(Dataset records)

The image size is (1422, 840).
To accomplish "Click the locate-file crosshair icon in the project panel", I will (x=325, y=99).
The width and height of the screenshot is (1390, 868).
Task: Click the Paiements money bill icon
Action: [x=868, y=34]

• Exercise goal: Reproduce the records above word for word.

• Answer to the problem:
The image size is (1422, 840).
To accomplish "Click the locate-file crosshair icon in the project panel", I will (x=325, y=99).
The width and height of the screenshot is (1390, 868).
Task: Click the Paiements money bill icon
Action: [x=868, y=34]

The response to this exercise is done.